Beware the Iran ‘Pearl Harbor’ Moment

In 2000, the Project for a New American Century (PNAC) issued a report that proposed establishing a new U.S.-led security perimeter across the globe to protect Western interests and perform the “constabulary” duties associated with “shaping the security environment in critical regions.” 

The report, “Rebuilding America’s Defenses,” which suggested billions more in the Pentagon budget annually for reimagining military capabilities across the forces, including nuclear and space, was based in part on the Defense Policy Guidance, crafted by Paul Wolfowitz and Dick Cheney during the George H. W. Bush Administration “for maintaining U.S. preeminence, precluding the rise of a great power rival, and shaping the international security order in line with American principles and interests.”

The report noted that “the process of transformation” that PNAC envisioned, “even if it brings revolutionary change, is likely to be a long one, absent some catastrophic and catalyzing event—like a new Pearl Harbor.”

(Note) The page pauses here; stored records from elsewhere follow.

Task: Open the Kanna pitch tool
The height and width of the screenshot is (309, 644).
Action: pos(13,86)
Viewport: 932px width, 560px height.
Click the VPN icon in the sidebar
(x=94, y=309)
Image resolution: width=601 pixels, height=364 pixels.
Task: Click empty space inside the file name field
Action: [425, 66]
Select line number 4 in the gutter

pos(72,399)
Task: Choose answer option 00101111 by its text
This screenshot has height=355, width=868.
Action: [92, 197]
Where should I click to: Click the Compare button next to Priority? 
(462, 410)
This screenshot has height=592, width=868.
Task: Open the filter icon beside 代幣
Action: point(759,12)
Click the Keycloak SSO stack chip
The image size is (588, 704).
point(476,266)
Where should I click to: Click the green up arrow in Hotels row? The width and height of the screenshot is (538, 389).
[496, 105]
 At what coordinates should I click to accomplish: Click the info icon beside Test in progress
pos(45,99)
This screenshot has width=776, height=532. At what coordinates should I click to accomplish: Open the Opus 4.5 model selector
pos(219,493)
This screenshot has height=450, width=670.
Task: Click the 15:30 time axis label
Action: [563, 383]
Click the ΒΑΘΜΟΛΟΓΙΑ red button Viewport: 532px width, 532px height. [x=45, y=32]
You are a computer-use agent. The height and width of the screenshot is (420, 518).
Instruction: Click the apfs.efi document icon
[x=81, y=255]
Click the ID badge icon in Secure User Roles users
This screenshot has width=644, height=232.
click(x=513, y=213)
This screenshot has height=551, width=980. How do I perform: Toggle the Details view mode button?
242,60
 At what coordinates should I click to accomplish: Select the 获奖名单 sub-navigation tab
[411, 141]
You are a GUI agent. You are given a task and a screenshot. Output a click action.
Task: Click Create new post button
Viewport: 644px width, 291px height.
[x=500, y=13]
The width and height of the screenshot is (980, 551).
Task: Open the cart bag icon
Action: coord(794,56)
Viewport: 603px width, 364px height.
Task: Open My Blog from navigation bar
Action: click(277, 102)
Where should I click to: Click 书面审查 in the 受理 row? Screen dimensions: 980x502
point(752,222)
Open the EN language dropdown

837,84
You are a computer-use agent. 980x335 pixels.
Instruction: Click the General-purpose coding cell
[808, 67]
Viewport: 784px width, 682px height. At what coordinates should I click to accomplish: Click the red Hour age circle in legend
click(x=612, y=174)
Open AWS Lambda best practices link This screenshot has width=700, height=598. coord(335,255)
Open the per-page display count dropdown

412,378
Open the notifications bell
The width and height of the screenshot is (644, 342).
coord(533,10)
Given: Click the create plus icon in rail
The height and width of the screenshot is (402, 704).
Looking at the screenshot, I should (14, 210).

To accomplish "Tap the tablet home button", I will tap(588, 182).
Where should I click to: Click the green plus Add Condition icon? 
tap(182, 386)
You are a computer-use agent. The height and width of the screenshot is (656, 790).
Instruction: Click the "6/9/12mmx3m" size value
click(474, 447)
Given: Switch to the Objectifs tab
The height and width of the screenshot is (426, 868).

PNAC, which was founded by Bill Kristol and Robert Kagan and had been actively lobbying to remove Iraqi dictator Saddam Hussein from power, got its “Pearl Harbor” a year later. Within two years of the Sept. 11, 2001 attacks, the U.S. invaded Iraq, saw Hussein executed, and was well on its way to fulfilling at least one top line goal from “Rebuilding America’s Defenses”: to “fight and decisively win multiple, simultaneous major theater wars.”